§ **STATED EXERCISE**
Print every line of the material below without changing a single character, and keep the lines in their original order.

§ **Raw records**

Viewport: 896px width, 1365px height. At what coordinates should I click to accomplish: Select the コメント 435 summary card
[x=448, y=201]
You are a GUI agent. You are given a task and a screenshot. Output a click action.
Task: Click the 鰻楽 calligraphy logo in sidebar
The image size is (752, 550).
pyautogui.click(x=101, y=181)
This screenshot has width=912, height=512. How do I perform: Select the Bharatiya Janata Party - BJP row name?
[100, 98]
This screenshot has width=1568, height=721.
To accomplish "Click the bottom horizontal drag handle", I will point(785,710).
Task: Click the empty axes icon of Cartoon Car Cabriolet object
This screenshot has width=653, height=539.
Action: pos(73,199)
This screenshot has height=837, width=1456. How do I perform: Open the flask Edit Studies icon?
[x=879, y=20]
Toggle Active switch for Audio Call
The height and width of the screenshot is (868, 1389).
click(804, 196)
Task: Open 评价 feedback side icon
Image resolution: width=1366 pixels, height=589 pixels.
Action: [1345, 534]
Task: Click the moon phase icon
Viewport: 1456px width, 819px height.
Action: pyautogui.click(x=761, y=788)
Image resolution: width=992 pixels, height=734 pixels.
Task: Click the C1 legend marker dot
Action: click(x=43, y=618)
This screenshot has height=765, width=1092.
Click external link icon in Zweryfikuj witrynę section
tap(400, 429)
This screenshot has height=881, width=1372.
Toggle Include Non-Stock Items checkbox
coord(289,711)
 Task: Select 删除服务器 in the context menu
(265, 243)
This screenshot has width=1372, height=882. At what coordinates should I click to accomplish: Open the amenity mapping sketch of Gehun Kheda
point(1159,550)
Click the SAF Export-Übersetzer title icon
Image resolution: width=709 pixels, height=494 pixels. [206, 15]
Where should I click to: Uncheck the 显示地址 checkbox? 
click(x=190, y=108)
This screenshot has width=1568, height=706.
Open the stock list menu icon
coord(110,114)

§ **REPLY**
Viewport: 896px width, 1365px height. At what coordinates should I click to accomplish: Select the コメント 435 summary card
[x=448, y=201]
You are a GUI agent. You are given a task and a screenshot. Output a click action.
Task: Click the 鰻楽 calligraphy logo in sidebar
The image size is (752, 550).
pyautogui.click(x=101, y=181)
This screenshot has width=912, height=512. How do I perform: Select the Bharatiya Janata Party - BJP row name?
[100, 98]
This screenshot has width=1568, height=721.
To accomplish "Click the bottom horizontal drag handle", I will point(785,710).
Task: Click the empty axes icon of Cartoon Car Cabriolet object
This screenshot has width=653, height=539.
Action: pos(73,199)
This screenshot has height=837, width=1456. How do I perform: Open the flask Edit Studies icon?
[x=879, y=20]
Toggle Active switch for Audio Call
The height and width of the screenshot is (868, 1389).
click(804, 196)
Task: Open 评价 feedback side icon
Image resolution: width=1366 pixels, height=589 pixels.
Action: [1345, 534]
Task: Click the moon phase icon
Viewport: 1456px width, 819px height.
Action: pyautogui.click(x=761, y=788)
Image resolution: width=992 pixels, height=734 pixels.
Task: Click the C1 legend marker dot
Action: click(x=43, y=618)
This screenshot has height=765, width=1092.
Click external link icon in Zweryfikuj witrynę section
tap(400, 429)
This screenshot has height=881, width=1372.
Toggle Include Non-Stock Items checkbox
coord(289,711)
 Task: Select 删除服务器 in the context menu
(265, 243)
This screenshot has width=1372, height=882. At what coordinates should I click to accomplish: Open the amenity mapping sketch of Gehun Kheda
point(1159,550)
Click the SAF Export-Übersetzer title icon
Image resolution: width=709 pixels, height=494 pixels. [206, 15]
Where should I click to: Uncheck the 显示地址 checkbox? 
click(x=190, y=108)
This screenshot has width=1568, height=706.
Open the stock list menu icon
coord(110,114)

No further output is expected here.